American comedian (born 1953)

Rita Rudner (born September 17, 1953) is an American stand-up comedian and actress. Beginning her career as a Broadway actress, Rudner noticed the lack of female comedians in New York City and turned to stand-up comedy, where she has performed for over three decades. Her performance on a variety of HBO specials and numerous appearances on The Tonight Show with Johnny Carson helped establish Rudner as one of the notable comics to emerge from the comedy boom of the 1980s.

==Early life==
Rudner was born in Miami, Florida, the daughter of Frances an Orthodox Jewish homemaker from Brooklyn, and Abe Rudner, a lawyer from the Catskills. Rudner grew up in a Jewish family in Coconut Grove. She began taking ballet lessons at age four. Her mother died of breast cancer when she was 13 and her father remarried. She struggled to get along with her stepmother and felt a desire to become independent.

After graduating from high school at 15, Rudner left Miami and went to New York City to embark on a career as a dancer. Beginning with a small role in Promises, Promises (joining the production in 1970), she appeared in several Broadway shows, including the now-legendary original productions of Follies (1971) and Mack & Mabel (1974). She took over the role of Lily St. Regis in the long-running musical Annie circa 1980 and stayed with the company for over a year, leaving in 1981.

==Career==
After starting her stand-up career in the late 1970s, Rudner made her network television debut on Late Night with David Letterman in 1982. She appeared frequently on television shows both in the US and the UK (recording a six-part series on BBC2 in 1990 in the latter), and often appeared on The Tonight Show Starring Johnny Carson as well as the HBO special Rodney Dangerfield's Young Comedians Special. She has recorded several award-winning comedy specials, most notably Rita Rudner: Born to Be Mild and Rita Rudner: Married Without Children for HBO and Rita Rudner: Live From Las Vegas for PBS in 2008.

Rudner and her husband wrote the screenplay of the 1992 film Peter's Friends, in which she also acted. She also has a role as the character "Bunny" in her husband's 2011 film Thanks, which had its world premiere at the 2011 Palm Springs Film Festival.

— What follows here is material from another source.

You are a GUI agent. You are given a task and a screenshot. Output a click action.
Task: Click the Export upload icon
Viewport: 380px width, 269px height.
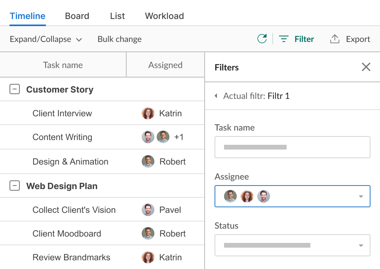(x=335, y=39)
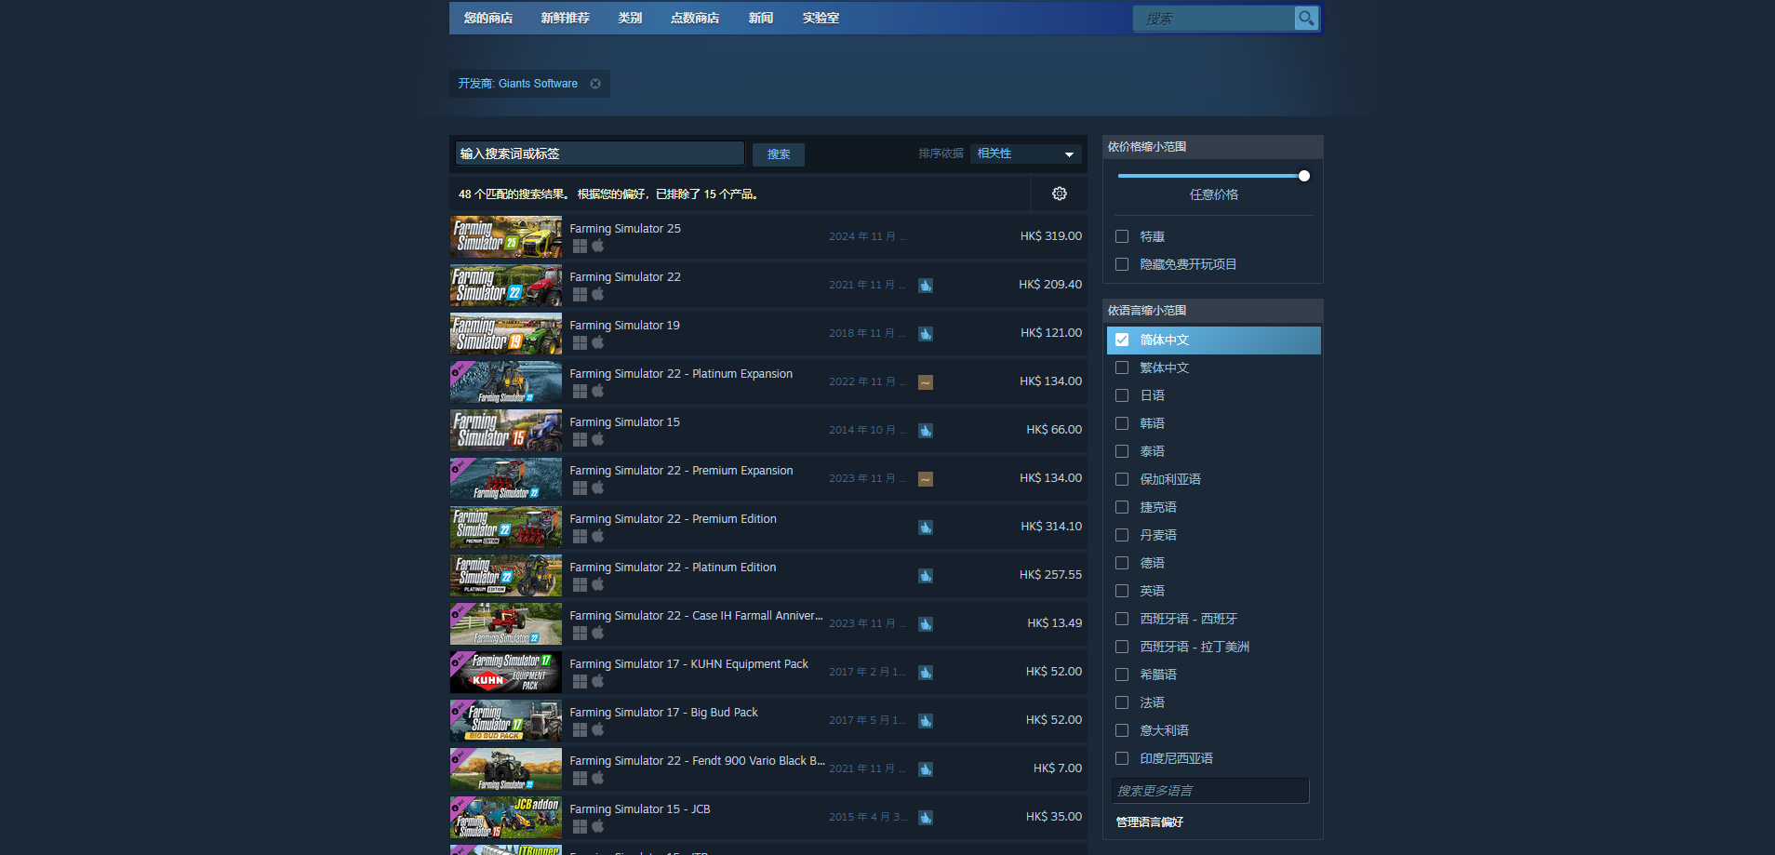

Rudner is the author of the books I Still Have It; I Just Can't Remember Where I Put It, Naked Beneath My Clothes and the novels Tickled Pink and Turning The Tables. She has written several screenplays and plays with her husband. In January 2016, she appeared in a new play titled Act 3... alongside Charles Shaughnessy at the Laguna Playhouse, directed by Martin Bergman.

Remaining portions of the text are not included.